**EXTRACT TO READ:**
>> BEGIN

# Lake Logan draw down every year.



## Mike Mouser (Jun 6, 2017)

[email protected] <[email protected]>;

I just sent an email about the big draw downs every year and the decline in saugeye fishing at the Lake Logan. Take a minute and do the same thing there is power in numbers.


----------



## saug-I (Apr 7, 2010)

Nothing like she used to be. The drawdown sucks the last several years.


----------



## Snyd (May 5, 2004)

No she is not - I remember several years ago catching some nice eyes off the beach area. I tried a few years back and was skunked. Does anyone know how many they have stocked the last couple years? I tried to look but the only thing I was able to bring up was 2012 and prior.


----------



## Sampy67 (Oct 24, 2008)

They've stock over 490,000 since 2010. 60,000+ last yr.


----------



## Sampy67 (Oct 24, 2008)

Check out Central Ohio forum "Rainy Night Jerk bite". It has the stocking #s for all the lakes since 2010.


----------



## Sampy67 (Oct 24, 2008)

I'm going to hit Logan next week. Hope the eyes are hitting. And yes the draw down sucks!


----------



## Mike Mouser (Jun 6, 2017)

I have fished there many days in the last two weeks, day and night and have not hit a single eye. Sheriff and park ranger ran me off the beach one evening after dark. They told me I could fish on each end but not from the beach. Ohio Division of Wildlife District 4 told me Lake Logan got a double stocking last year of 65,000 fish and they know that some fish are being lost due to the lowering of the lake. They also told me that Ohio DNR Division of Parks & Watercraft control the lowering of the lake every year and they are working with them to see if they have to lower the lake can they do a slower draw down so maybe not so many fish are being lost. If the marina guy has their ear then more then just me needs to contact Parks & Watercraft and ask that they not draw the lake down. The draw down this year is listed as dock maintenance but I am there everyday and there has been no work that I have seen to any docks.


----------



## saug-I (Apr 7, 2010)

I’ll be calling them. I also will have several customers call and I’ll talk directly to the “gate man” and get the low down. Thanks Mike! Saug-I (AKA Jeremy Bennett)


----------



## Sampy67 (Oct 24, 2008)

Jeremy I'm going to try Thurs PM for some eyes. I'm gonna throw the tackle box at em. Lol! Prob literally if I don't get a hit.


----------



## saug-I (Apr 7, 2010)

>> END

**RECORD LIST:**
>> BEGIN

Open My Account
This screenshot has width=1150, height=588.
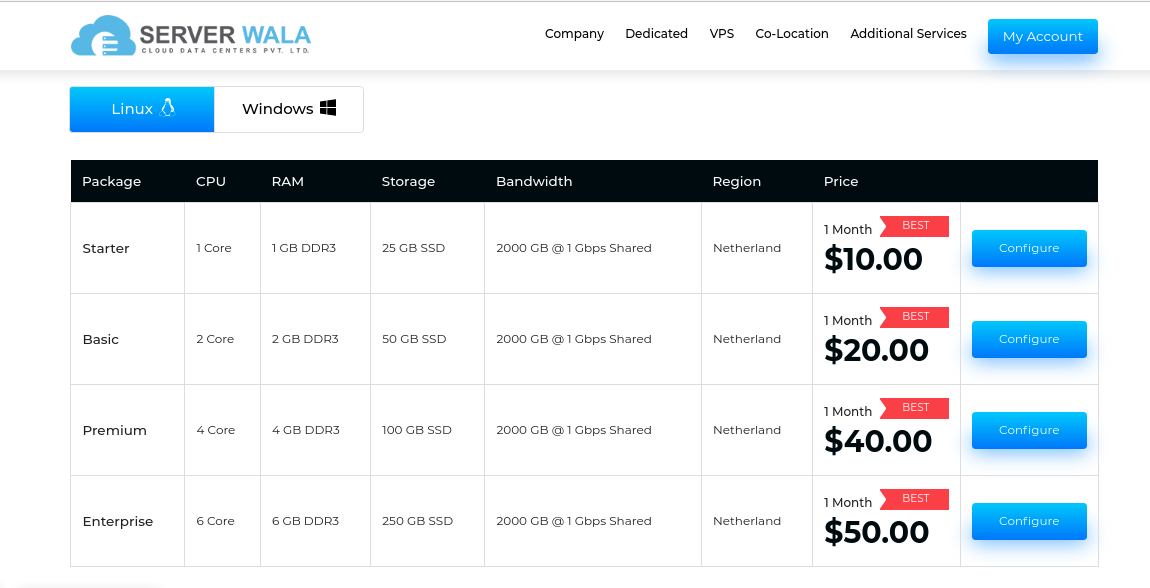tap(1042, 37)
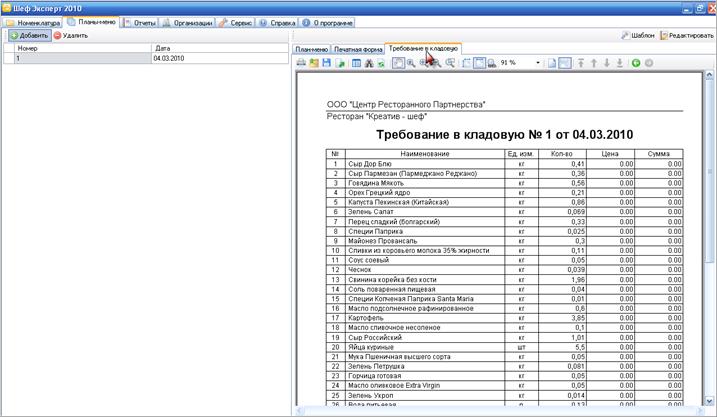This screenshot has height=417, width=717.
Task: Select the row dated 04.03.2010
Action: (x=145, y=59)
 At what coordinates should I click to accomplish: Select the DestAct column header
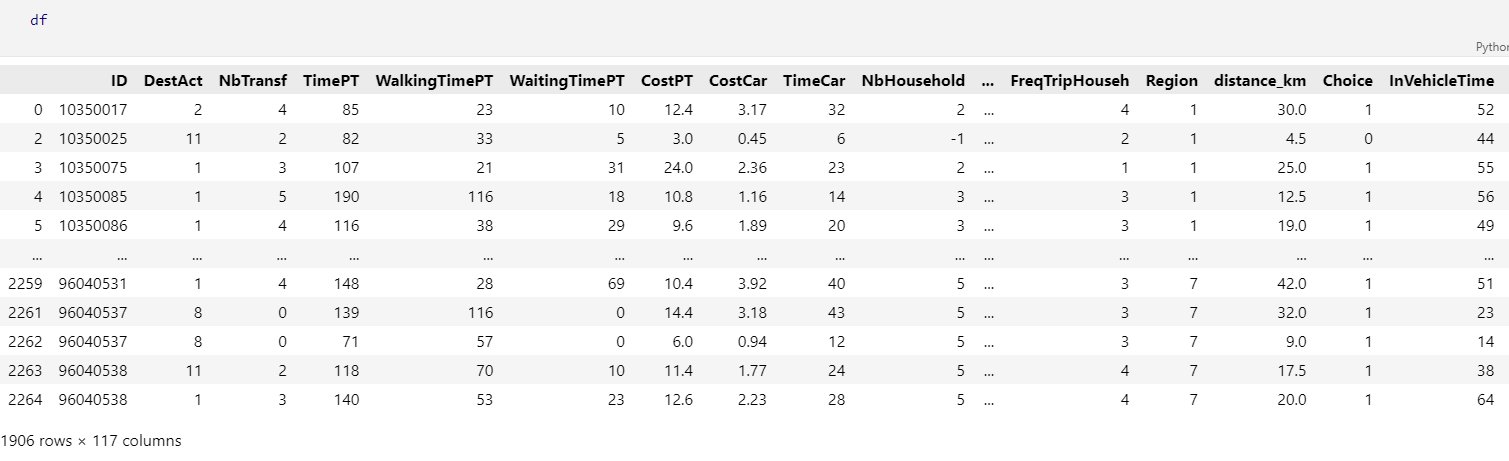click(x=173, y=81)
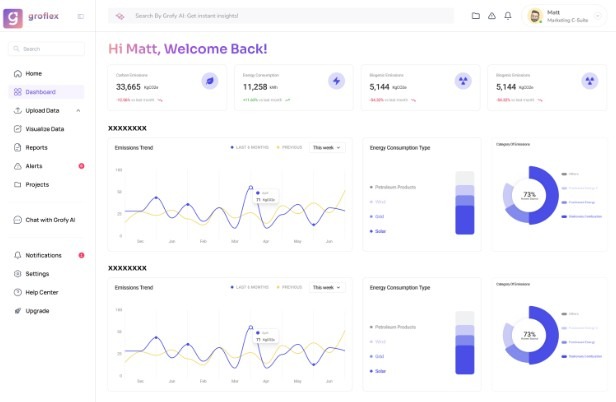The width and height of the screenshot is (616, 402).
Task: Toggle the PREVIOUS legend in bottom Emissions Trend
Action: click(x=289, y=287)
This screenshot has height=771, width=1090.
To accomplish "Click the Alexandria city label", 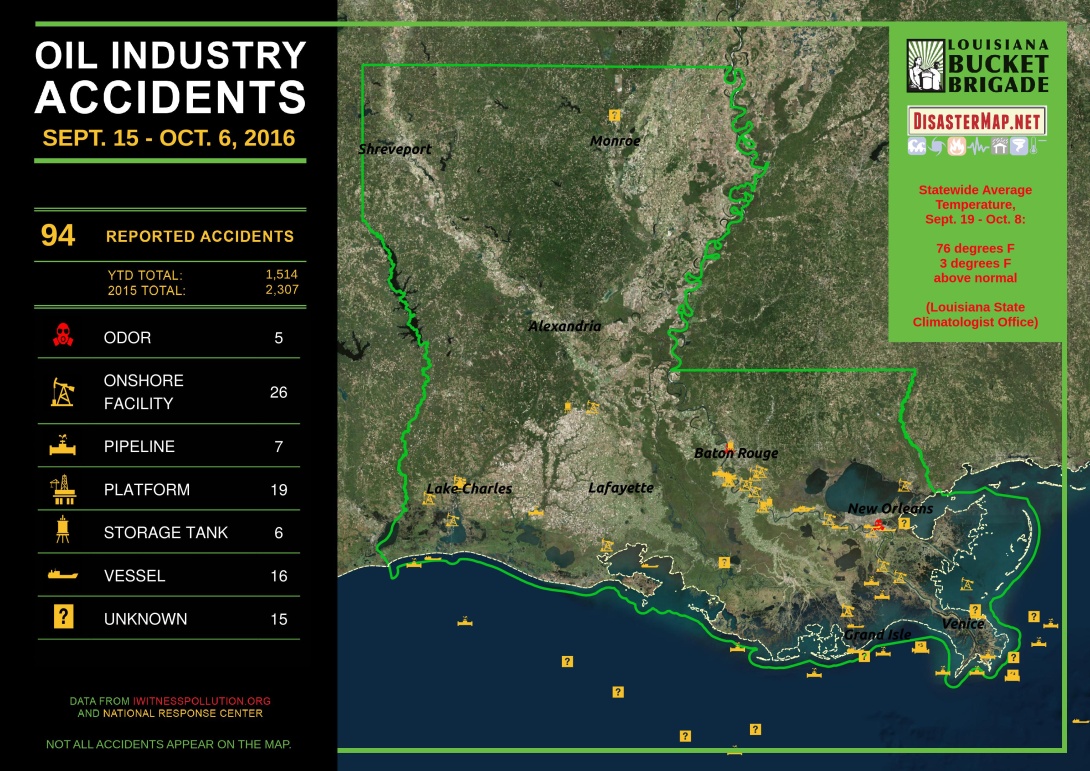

>> END

**STATED EXERCISE 1:** Reproduce the part of the Lake Logan draw down thread from "[email protected] <[email protected]>;" to "power in numbers.".
**STATED EXERCISE 2:** In the Lake Logan draw down thread, what reason is listed for this year's draw down?

**FINAL ANSWER 1:**
[email protected] <[email protected]>;

I just sent an email about the big draw downs every year and the decline in saugeye fishing at the Lake Logan. Take a minute and do the same thing there is power in numbers.

**FINAL ANSWER 2:** Dock maintenance.